IBM announces new system-on-a-chip

IBM introduced what it claims to be the world’s smallest computer for blockchain technology at IBM Think 2018, according to a report by Mashable.

The miniature computer IBM premiered is a complete system-on-a-chip (SoC) reportedly “smaller than a grain of salt.” The chip includes a processor, memory, storage and communication module. The computing power of the chip is comparable to that of the x86 chip from 1990. Although that is not very fast by conventional computer standards, it is impressive given the chip’s size.

According to IBM, the chip can integrate with “several hundred thousand transistors,” enabling it to, “monitor, analyze, communicate, and even act on data.” IBM said the chip costs less than 10 cents to produce and will serve as a data source for blockchain applications. The computer was made to track the shipment of goods in addition to detecting theft, fraud and non-compliance. Additionally, it can perform basic artificial intelligence (A.I.) tasks, such as sorting data it is fed.

“Within the next five years, cryptographic anchors — such as ink dots or tiny computers smaller than a grain of salt — will be embedded in everyday objects and devices,” wrote Arvind Krishna, head of IBM Research, in a company blog post. “They’ll be used in tandem with blockchain’s distributed ledger technology to ensure an object’s authenticity from its point of origin to when it reaches the hands of the customer.”

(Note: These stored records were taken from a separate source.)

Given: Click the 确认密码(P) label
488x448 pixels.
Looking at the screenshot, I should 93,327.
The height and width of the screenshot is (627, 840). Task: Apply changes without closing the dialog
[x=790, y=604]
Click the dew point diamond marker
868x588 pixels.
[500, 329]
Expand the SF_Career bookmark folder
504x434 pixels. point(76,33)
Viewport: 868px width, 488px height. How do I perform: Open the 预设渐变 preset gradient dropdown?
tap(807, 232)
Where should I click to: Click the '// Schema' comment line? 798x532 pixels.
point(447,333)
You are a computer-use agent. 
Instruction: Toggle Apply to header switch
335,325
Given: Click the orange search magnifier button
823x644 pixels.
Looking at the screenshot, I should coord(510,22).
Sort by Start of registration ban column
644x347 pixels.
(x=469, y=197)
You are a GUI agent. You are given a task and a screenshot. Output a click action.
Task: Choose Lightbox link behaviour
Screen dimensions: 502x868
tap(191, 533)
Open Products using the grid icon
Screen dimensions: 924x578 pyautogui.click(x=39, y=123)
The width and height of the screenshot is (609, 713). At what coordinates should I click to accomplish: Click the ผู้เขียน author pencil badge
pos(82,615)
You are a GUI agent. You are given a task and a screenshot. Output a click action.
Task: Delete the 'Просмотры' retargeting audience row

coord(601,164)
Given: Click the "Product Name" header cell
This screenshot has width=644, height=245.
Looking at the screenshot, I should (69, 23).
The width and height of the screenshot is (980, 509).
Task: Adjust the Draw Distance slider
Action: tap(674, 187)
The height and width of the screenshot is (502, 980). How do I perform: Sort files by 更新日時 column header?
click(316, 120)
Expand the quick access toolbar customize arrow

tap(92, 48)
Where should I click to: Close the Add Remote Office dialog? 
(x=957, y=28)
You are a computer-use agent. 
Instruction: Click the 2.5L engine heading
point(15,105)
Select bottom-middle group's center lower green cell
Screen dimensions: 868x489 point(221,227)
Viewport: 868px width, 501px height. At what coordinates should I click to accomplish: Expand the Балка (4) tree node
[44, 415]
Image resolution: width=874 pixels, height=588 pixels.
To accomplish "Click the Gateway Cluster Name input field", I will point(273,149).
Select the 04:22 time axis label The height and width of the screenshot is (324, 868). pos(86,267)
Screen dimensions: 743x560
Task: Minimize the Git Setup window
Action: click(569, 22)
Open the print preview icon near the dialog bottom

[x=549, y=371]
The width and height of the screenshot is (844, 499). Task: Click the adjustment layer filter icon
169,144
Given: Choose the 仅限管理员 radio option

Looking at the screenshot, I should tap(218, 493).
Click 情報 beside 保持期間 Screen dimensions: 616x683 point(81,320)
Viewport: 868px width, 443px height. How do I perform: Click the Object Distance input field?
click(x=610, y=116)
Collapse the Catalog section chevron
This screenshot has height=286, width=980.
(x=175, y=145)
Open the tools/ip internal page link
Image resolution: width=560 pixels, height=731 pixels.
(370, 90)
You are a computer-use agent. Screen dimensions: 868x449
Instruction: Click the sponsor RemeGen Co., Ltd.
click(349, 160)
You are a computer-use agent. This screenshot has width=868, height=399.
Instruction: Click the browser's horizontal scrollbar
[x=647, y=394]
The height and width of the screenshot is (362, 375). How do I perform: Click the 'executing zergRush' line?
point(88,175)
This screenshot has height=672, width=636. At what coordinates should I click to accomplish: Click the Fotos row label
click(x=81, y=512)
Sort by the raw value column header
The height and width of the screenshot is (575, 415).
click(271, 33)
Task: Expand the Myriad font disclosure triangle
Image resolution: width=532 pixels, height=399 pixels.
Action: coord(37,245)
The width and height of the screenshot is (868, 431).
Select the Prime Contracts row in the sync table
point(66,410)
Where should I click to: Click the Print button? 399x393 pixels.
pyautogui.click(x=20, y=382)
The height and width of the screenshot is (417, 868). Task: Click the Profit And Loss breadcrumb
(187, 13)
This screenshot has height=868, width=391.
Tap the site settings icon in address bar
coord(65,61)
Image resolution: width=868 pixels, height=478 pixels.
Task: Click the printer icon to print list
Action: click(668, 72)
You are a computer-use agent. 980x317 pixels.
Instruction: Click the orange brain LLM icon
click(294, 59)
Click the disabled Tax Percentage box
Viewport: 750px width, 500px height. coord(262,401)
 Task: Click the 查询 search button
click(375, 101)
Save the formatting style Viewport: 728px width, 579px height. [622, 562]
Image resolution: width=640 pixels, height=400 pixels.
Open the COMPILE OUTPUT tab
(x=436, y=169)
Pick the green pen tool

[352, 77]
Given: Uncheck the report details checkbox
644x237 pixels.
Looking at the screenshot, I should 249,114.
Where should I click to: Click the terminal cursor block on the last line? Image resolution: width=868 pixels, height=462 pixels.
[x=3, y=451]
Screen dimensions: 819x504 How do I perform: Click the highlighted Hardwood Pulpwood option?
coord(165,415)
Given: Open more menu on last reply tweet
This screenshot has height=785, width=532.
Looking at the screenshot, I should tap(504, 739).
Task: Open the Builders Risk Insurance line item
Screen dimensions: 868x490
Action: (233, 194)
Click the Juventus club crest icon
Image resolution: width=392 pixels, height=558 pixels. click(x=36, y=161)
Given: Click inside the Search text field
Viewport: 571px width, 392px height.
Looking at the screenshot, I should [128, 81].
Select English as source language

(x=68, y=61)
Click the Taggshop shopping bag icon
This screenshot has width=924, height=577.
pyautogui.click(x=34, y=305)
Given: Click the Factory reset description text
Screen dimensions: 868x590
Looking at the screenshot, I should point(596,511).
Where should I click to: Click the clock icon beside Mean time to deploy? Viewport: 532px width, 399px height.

Blockchain is a way of performing online transactions in a distributed, decentralized way leveraging a public ledger. With the technology, users can forward bundles of records, known as blocks, into a chronological chain, sealing it with a mathematical language called cryptography. The technology became popular as a means of powering the digital currency Bitcoin. Since then, however, IBM and a host of other companies have been looking to tap into potential use cases of blockchain technology that extend well beyond cryptocurrencies.

This isn’t the first time IBM has made headway with small computer chips. In 2015, for example, IBM took the title for making chips with the smallest components. Last year, the company also teamed up with Samsung to create one of the world’s smallest chips.

An exact release data for the chip is not clear as IBM researchers are testing its first prototype. Nevertheless, the company said it could start offering the miniature computers to customers in the next 18 months.